Bloomberg Fans' 5-Year Wait For A New Mobile App Is Finally Over
When the iPhone first launched in 2007, there was no app store. That came a year later in July 2008 and with it, Bloomberg's mobile app, which was available on day one. Bloomberg immediately became one of the most popular apps in the market, revered for its clean design and seamless integration with Apple's OS software. It took advantage of the accelerometer, allowing the user to toggle between landscape and portrait setting, and updated content alongside a feed that would allow you to check stock portfolios and market data.
It created excitement in the financial industry, and is relied on by millions of users each week.
With the new iOS 7 update, Bloomberg saw the opportunity to improve an already good thing. Oke Okaro, General Manager and General Head of Mobile and Connected Devices at Bloomberg, realized that a redesign would help continue to push Bloomberg ahead of its competitors in the mobile space.
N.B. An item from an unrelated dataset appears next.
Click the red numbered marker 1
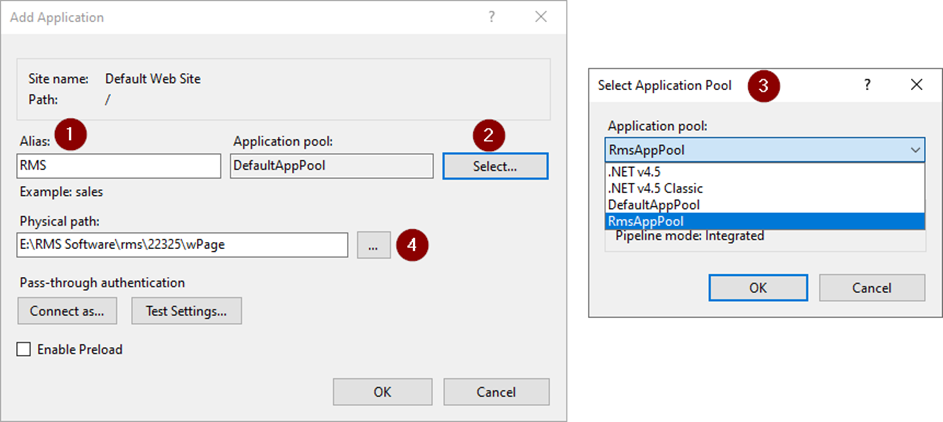The height and width of the screenshot is (422, 943). coord(70,135)
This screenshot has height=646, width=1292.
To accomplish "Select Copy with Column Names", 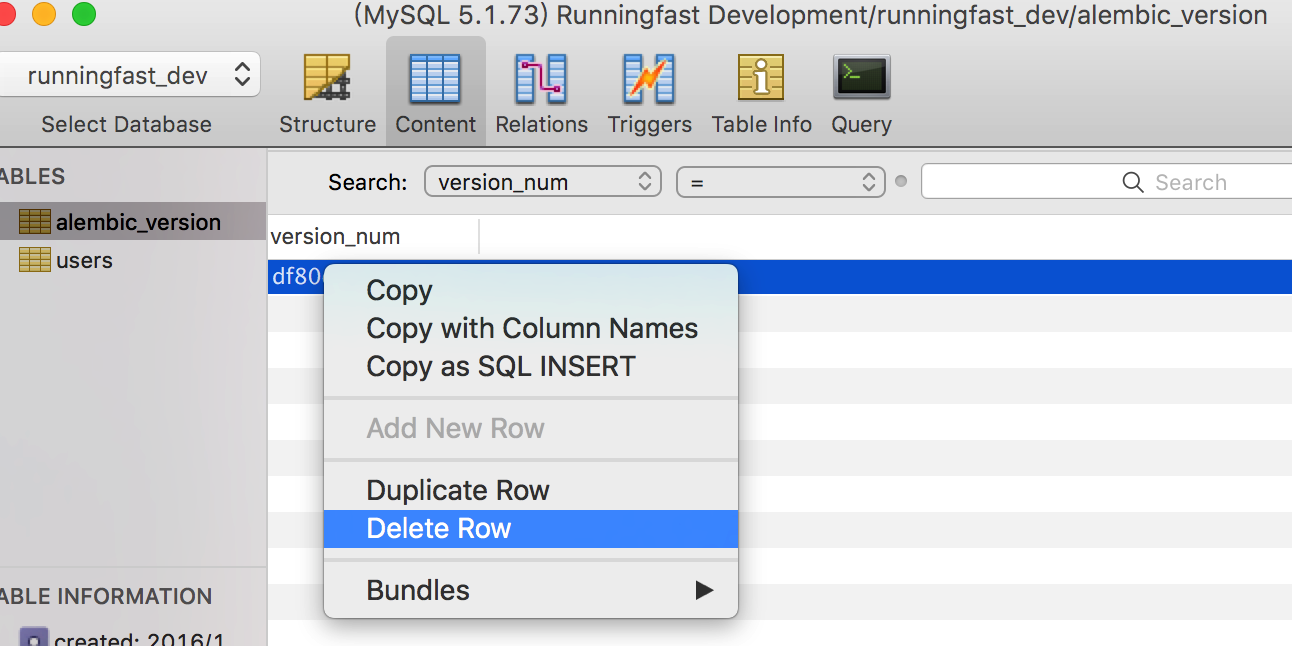I will [x=532, y=328].
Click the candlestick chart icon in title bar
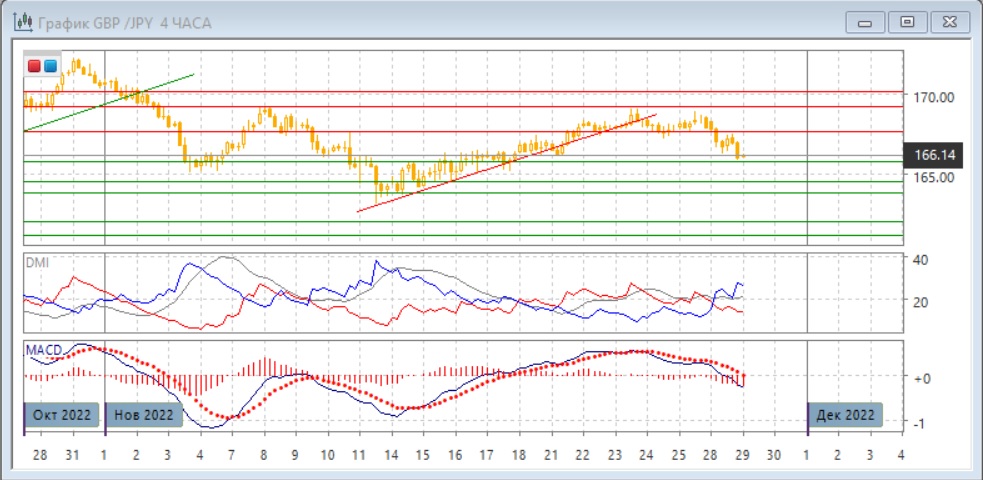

According to Okaro, there were several changes he wanted to implicate within the redesign. Besides creating a more modern and integrated experience, the Bloomberg team wanted to make sure the app featured video; a medium that has increased massively across Bloomberg's respective platforms. They also wanted to update in real time.
Okaro also wanted to create an efficient way for users to track stocks and data that matters to them, so that users could customize and curate a feed of information that would carry over to any platform Bloomberg was accessed from, whether it be from a smartphone, tablet or desktop computer.
In an interview with Business Insider, Okaro told us about the design overhaul. In Bloomberg's new app, all of the verticals of news people can access are now exposed, available to be added to a "watchlist". If you add Google, Apple, and Yahoo! to your personal watchlist, you can see them in one spot, updating live.
"You weren't able to do that before," Okaro said. "You'd have to go search each security and then come back home to select the next. In the new Bloomberg app, it's not as though you're going down one street and you're coming back up to go down another. We now give you the ability to travel in whichever way you want, from wherever you are within the app. Even if you force quit [the app], wherever you left from is where we bring you back when you reopen it."
Here is what the new Bloomberg app looks like:
Screenshot/Bloomberg
You are able to compare securities to one another over a specific time period. This is a feature that sets Bloomberg apart from other financial apps in the mobile space:
Screenshot/Bloomberg
"Our number one goal is to give people exactly what they need and want with the least amount of effort, and this accomplishes that. You have to go to less places to find what you're looking for."
The app is now available for download or update in the App Store.